TO BE DONE:
• A. Retype the passage below on excavator rental costs in Toronto word for word, starting at "What an excavator rental" and ending at "own equipment coverage.".
• B. According to the passage below on excavator rental costs in Toronto, what percentage of the rental rate is a damage waiver or insurance often charged at?
• C. Proceed with the passage below on excavator rental costs in Toronto, writing on from the point at which it stops.

SELECTED EXTRACT:

What an Excavator Costs to Rent in Toronto
What an Excavator Costs to Rent in Toronto

The excavator rental cost in Toronto usually lands somewhere between $350 and $700 for a single day, but that range hides a lot of detail that decides whether your job stays on budget. The size of the machine, how long you keep it, where it has to be delivered, and which attachments you bolt on all move the number. If you have ever called around for quotes and gotten five different prices, this breakdown explains why, and how to read a rental rate so you are paying for the machine you actually need.

What an excavator rental cost actually covers in Toronto

An excavator rental cost is the base rate for the machine plus the line items that get added before you sign. The headline number a rental yard quotes is rarely the final number. Here is what typically sits inside a quote across the GTA:

  • Base machine rate, billed daily, weekly, or monthly. Weekly and monthly rates carry a steep per-day discount over the daily rate.
  • Delivery and pickup, charged each way based on distance from the yard to your site.
  • Damage waiver or insurance, often 10 to 15 percent of the rental rate, unless you carry your own equipment coverage.

EXTRACTED RECORDS:
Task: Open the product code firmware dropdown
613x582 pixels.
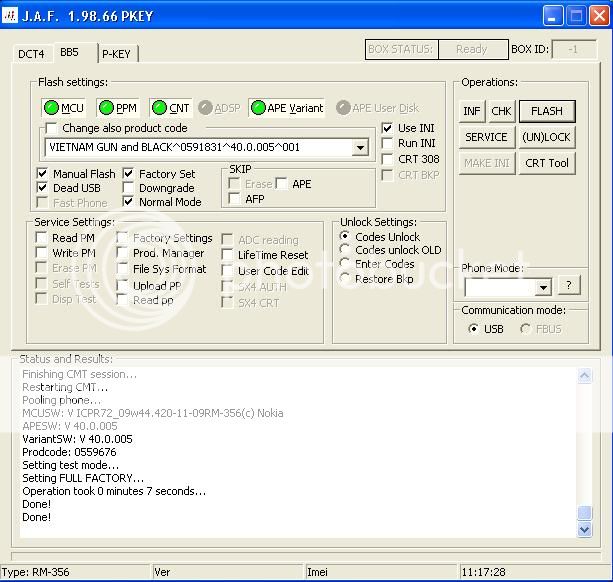Action: (x=360, y=148)
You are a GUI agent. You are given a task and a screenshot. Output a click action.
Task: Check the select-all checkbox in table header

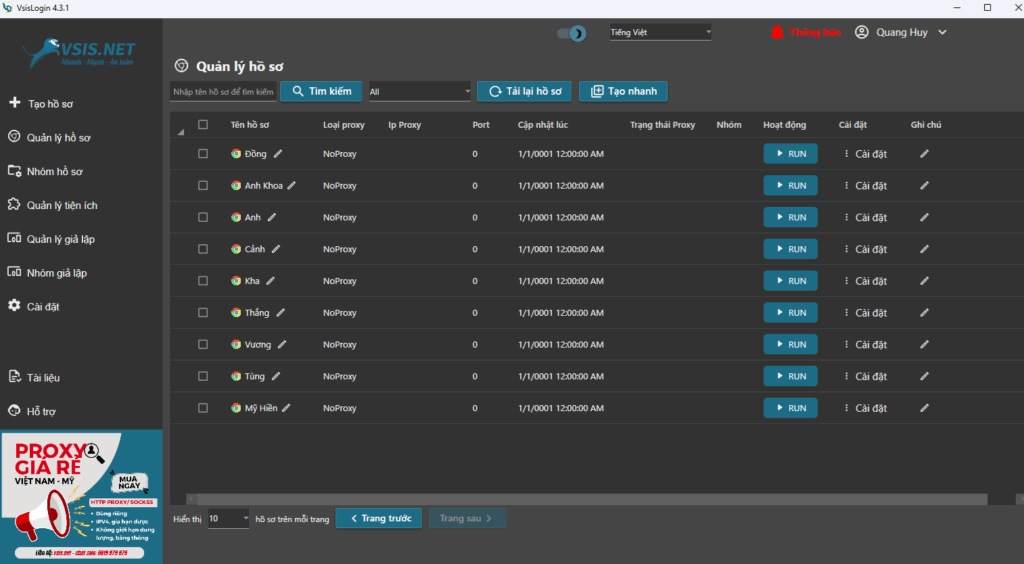203,125
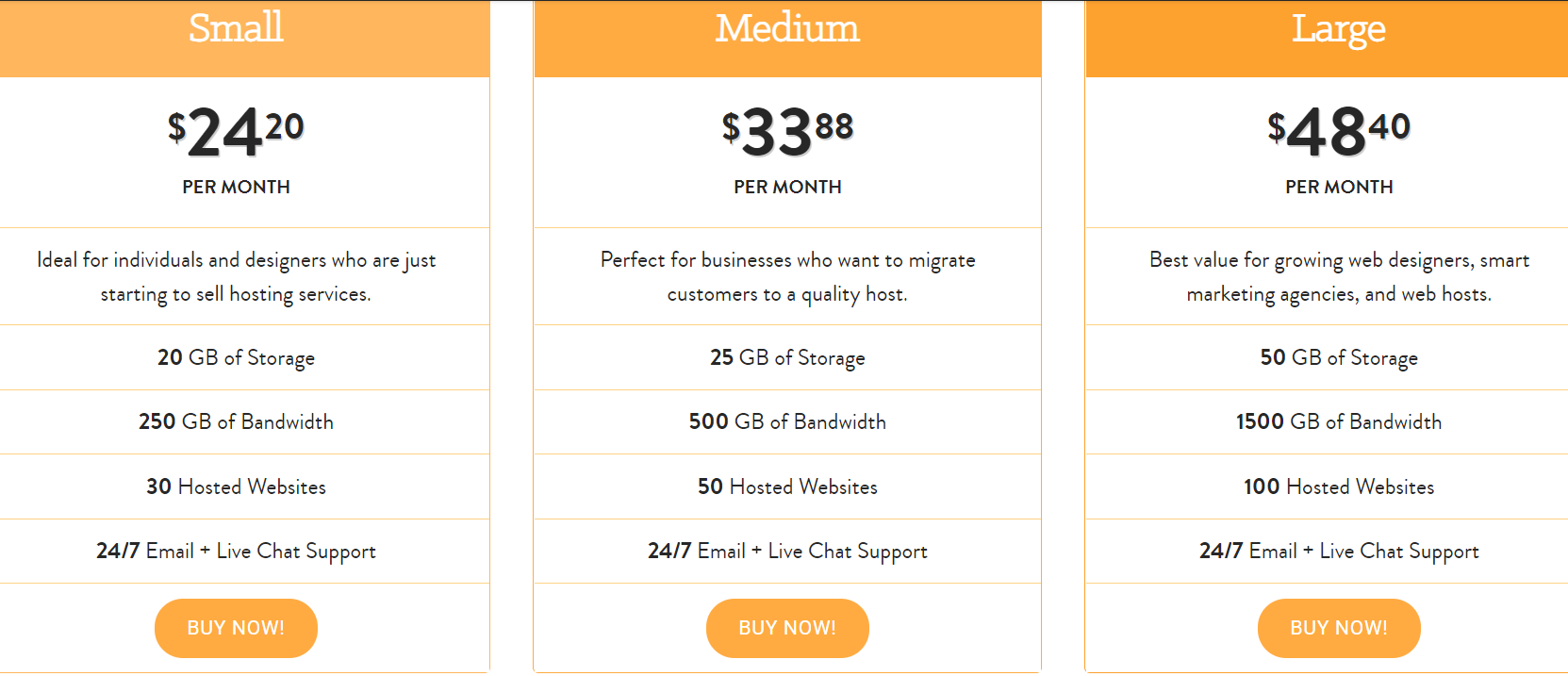Click 20 GB of Storage row
The height and width of the screenshot is (676, 1568).
click(x=245, y=357)
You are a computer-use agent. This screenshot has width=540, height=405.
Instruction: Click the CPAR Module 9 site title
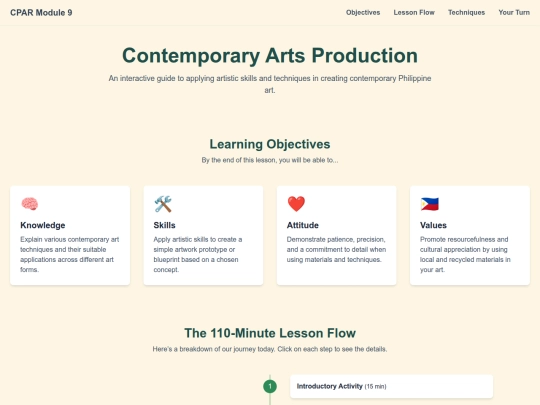pos(41,13)
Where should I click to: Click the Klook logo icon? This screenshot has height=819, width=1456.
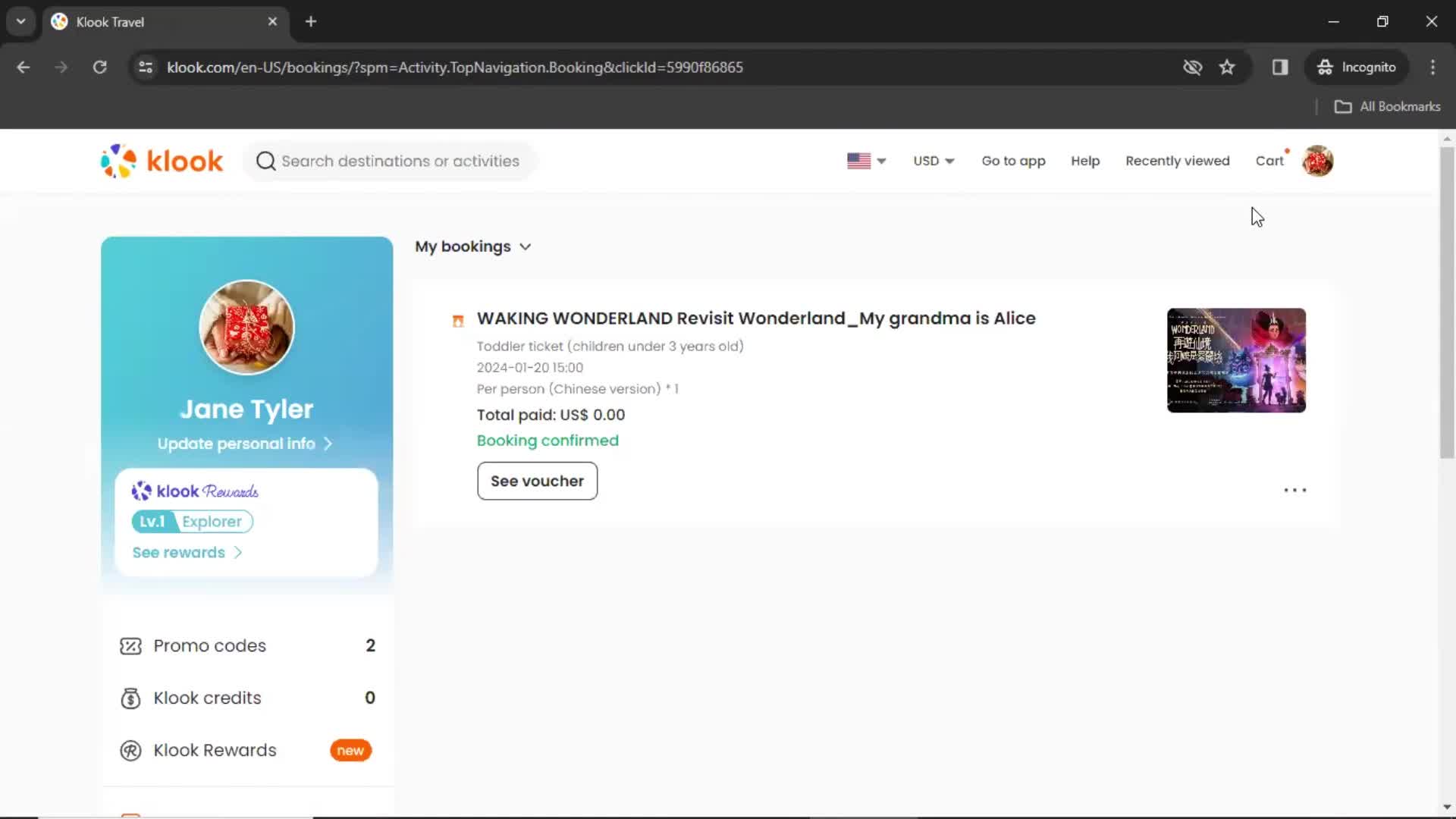118,161
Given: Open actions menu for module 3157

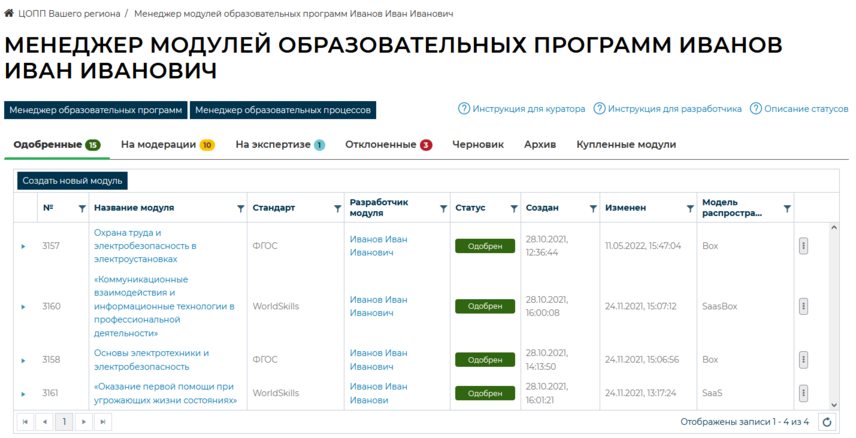Looking at the screenshot, I should [803, 246].
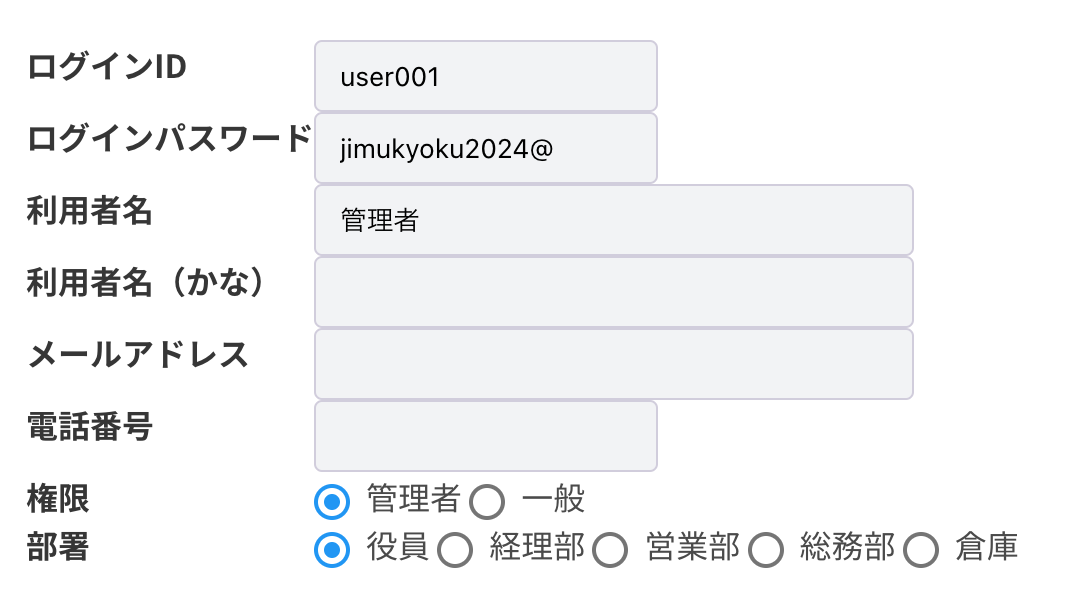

THE ANSWERS:
• A.
What an excavator rental cost actually covers in Toronto

An excavator rental cost is the base rate for the machine plus the line items that get added before you sign. The headline number a rental yard quotes is rarely the final number. Here is what typically sits inside a quote across the GTA:

  • Base machine rate, billed daily, weekly, or monthly. Weekly and monthly rates carry a steep per-day discount over the daily rate.
  • Delivery and pickup, charged each way based on distance from the yard to your site.
  • Damage waiver or insurance, often 10 to 15 percent of the rental rate, unless you carry your own equipment coverage.

• B. It is often 10 to 15 percent of the rental rate.

• C.
  • Fuel, which you either return full or pay to refill at the yard's rate.
  • Attachments, such as a hydraulic breaker, thumb, or auger, each with its own add-on rate.

Knowing these pieces ahead of the call lets you compare two yards honestly. A low base rate with a high delivery charge and a mandatory waiver can cost more than a higher base rate that bundles delivery. Always ask for the all-in number for your actual rental period.

How machine size changes the excavator rental cost

Machine size is the single biggest driver of the excavator rental cost, because a bigger engine, longer reach, and heavier counterweight all add to the daily rate. Excavators are grouped by operating weight, and each class fits a different kind of work.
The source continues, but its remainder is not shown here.